Although the term appears to be of U.S. origin, exactly where within the United States it arose is difficult to pinpoint. Among the books and magazines where the word appeared during the period 1895–1900, several suggest New York City as a possible starting place; but the newspaper references to the term include papers in Louisiana, Missouri, Montana, Nevada, Pennsylvania, South Carolina, Virginia (two), and Washington, D.C.—and none form New York.
Likewise the milieu where it originated is not entirely clear. A couple of early instances suggest that it may have had underworld or law enforcement origins; but others indicate possible sporting origins (baseball, boxing, or horse racing); and yet others seem to point to carnivals, politics, or the factory.

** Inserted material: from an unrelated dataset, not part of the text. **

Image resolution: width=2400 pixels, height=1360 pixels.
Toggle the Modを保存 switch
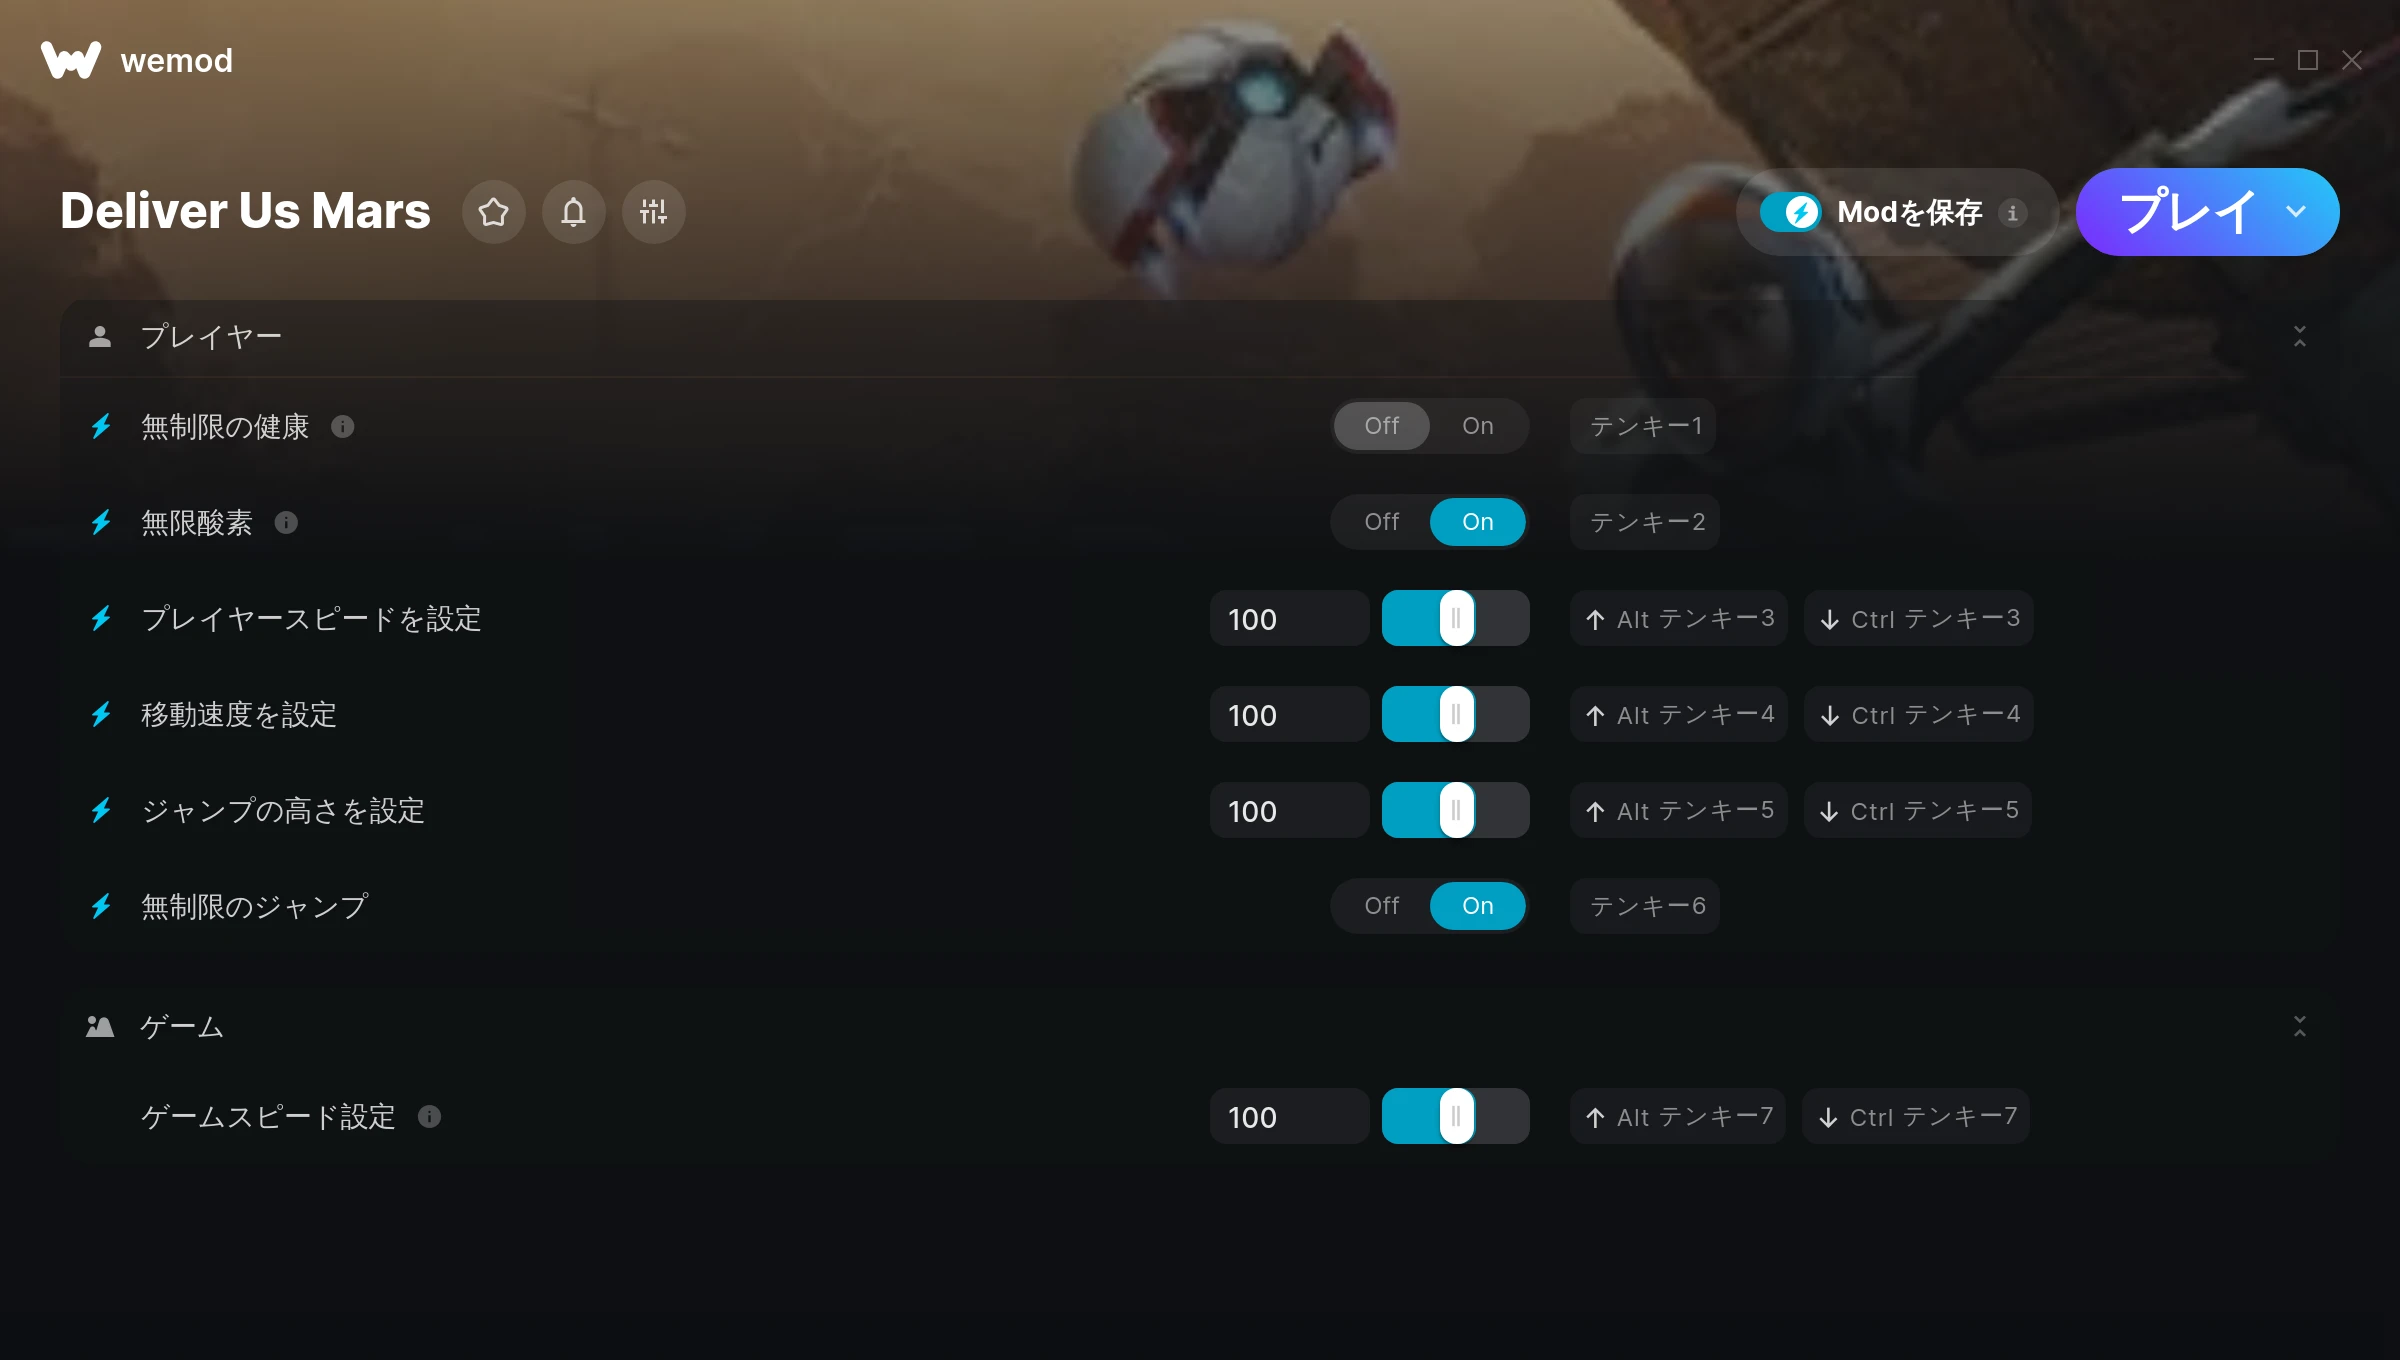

As for what "the rinky-dink" referred to, the sense of the term varies from one instance to another, but it might be viewed in one or another particular setting as being synonymous with "the runaround," "the cold shoulder," "the shaft," "the flimflam," or "the razzle-dazzle." It was, in short, something that people "gave" or "got" but that no one wanted.
Interestingly, an item titled "Strange but True," in [New York] Puck magazine (June 15, 1895) imagines reporting about the projectile-defeating armor plating and armor-piercing projectiles produced a company named "Rinkydink," named after its founder Captain Rinkydink. This instance is half a year earlier than the first instance of "rinky dink" (as a nonsense syllable in a sing-song chant by drunks) cited by Etymology Online.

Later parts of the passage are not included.